A Jupyter notebook is made up of a number of cells. Each cell can contain Python code. There are two main types of cells: `Code` cells and `Markdown` cells. 

#### Code cells
Code cells are used to write and execute code. To create a new code cell, click the "+ Code" button in the toolbar or when hovering over the bottom of another cell with your mouse.

To run a code cell, select the cell and click the _play_ button on the top left corner of the cell or press "Shift + Enter" on your keyboard. To run multiple cells at once, you can use the "Runtime" selection on the toolbar. The output of the last line of the code cell will be displayed below the cell.

In [None]:
x = 4
x * 1.2

Once a cell ran, the changes to the variables are stored. So we can now change the value of _x_ by using the variable in the next cell

In [None]:
x = x * 2 
x

The order in which the cell are executed in the notebook does matter, if we were to execute the cell below we would get 5 as an answer, if we just excuted the first two cells. If after executing the first two cells we executed the first cell again we would get 1 as an answer as the value of _x_ was reset to 4. Go give it a try

In [None]:
x - 3

#### Markdown Cells
Markdown cells are used to write formatted text, such as headings, lists, and links. This is an example of a markdown cell. The markdown cells can be created in a similar way as code cells. The markdown cells can be used to write comments on your code and make your notebook more structured and understandable for others.

### Preparation

At the beginning of each notebook, we have a short preparation section. This section will do two things. First of all it will loads all the necessary packages or download and install them. Secondly it will also download and extract the data we are going to use during the tutorial.

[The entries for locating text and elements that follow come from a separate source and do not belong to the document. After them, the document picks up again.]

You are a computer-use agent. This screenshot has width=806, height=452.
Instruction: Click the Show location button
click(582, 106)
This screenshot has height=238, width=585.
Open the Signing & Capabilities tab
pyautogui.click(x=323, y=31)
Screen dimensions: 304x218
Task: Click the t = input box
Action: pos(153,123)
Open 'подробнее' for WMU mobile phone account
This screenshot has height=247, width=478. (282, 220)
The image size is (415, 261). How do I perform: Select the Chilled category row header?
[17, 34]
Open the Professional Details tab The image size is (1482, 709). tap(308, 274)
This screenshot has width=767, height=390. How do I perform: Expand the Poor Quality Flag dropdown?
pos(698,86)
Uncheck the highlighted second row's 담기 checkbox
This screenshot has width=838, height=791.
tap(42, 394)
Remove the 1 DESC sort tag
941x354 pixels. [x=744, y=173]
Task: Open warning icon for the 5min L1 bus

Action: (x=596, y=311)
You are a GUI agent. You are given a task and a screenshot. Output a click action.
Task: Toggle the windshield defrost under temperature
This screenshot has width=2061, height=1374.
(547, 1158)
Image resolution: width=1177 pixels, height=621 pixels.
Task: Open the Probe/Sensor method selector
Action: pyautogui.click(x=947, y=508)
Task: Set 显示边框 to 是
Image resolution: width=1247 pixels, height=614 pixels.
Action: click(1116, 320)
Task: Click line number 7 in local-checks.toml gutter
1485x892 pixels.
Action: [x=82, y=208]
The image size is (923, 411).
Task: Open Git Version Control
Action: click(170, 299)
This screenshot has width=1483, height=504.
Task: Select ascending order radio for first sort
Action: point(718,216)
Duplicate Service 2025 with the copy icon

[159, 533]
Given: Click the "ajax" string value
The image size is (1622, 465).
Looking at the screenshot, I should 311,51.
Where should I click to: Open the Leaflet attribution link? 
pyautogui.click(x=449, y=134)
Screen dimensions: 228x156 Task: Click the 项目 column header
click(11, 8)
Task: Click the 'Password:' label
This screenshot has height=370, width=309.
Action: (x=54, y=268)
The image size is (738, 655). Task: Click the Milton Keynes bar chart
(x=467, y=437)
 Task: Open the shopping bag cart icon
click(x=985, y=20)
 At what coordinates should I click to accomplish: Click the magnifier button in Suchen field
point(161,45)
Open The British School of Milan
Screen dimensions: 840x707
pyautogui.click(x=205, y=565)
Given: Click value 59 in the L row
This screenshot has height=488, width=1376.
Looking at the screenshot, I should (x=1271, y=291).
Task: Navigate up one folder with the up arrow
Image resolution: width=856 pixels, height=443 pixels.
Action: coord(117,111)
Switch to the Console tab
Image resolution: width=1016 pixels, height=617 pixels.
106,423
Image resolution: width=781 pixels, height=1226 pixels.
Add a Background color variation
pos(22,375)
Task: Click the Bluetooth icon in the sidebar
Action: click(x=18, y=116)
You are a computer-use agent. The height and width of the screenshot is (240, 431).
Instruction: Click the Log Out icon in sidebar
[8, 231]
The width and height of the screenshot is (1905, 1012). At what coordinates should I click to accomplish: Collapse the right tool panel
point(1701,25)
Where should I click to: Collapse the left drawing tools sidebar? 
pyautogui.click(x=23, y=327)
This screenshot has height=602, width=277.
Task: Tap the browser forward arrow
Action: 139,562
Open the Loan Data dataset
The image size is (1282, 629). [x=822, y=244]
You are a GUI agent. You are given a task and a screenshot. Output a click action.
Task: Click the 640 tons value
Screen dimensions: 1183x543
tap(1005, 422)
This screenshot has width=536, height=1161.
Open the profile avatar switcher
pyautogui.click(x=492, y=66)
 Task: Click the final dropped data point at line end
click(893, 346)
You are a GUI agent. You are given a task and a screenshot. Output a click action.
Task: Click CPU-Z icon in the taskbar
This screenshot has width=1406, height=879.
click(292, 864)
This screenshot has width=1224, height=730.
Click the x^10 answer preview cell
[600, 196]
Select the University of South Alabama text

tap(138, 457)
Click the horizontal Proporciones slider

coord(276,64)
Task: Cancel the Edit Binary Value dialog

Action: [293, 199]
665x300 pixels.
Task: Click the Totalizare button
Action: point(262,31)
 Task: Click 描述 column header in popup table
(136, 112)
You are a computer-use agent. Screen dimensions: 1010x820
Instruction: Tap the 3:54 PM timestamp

The first step is to going to load some of the general packages we are going to use throughout the notebook. These are the following packages:
* **Pandas** &emsp;&ensp;&nbsp; A package for data manipulation and analysis
* **Numpy** &emsp;&emsp; A package for doing numerical calculations
* **Matplotlib** &ensp; A package for plotting

In [None]:
import pandas as pd
import numpy as np
import matplotlib.pyplot as plt

Next we are going to retrieve some data from, we are going to do this by using an exclamation mark to start our commands. This will send the commands to the terminal instead of using the Python interpreter

In [None]:
!gdown 1-3c9BhPfl6D92HvTI4kNd0MfmTquiUwQ
!gdown 1-5ZzK3EAqc-i3AgnLOSZXTGGZsEPEmzH

# Credit card defaults

For the first 3 tutorials we will try to predict whether a credit card debtor will default on his loan. We will do this by using the following datasets:
* `credit_record.csv`  
contains the monthly credit card status (paid off, overdue, written off, no loan). Each entry has a unique client number `ID`
* `application_record.csv`  
contains meta data about each client (gender, owns property, education, marital stats,...). Each client is also identified with the unique client number `ID`

Let's have a look at both. In each case, we want to know how many records there are in total and how the first couple of rows look like.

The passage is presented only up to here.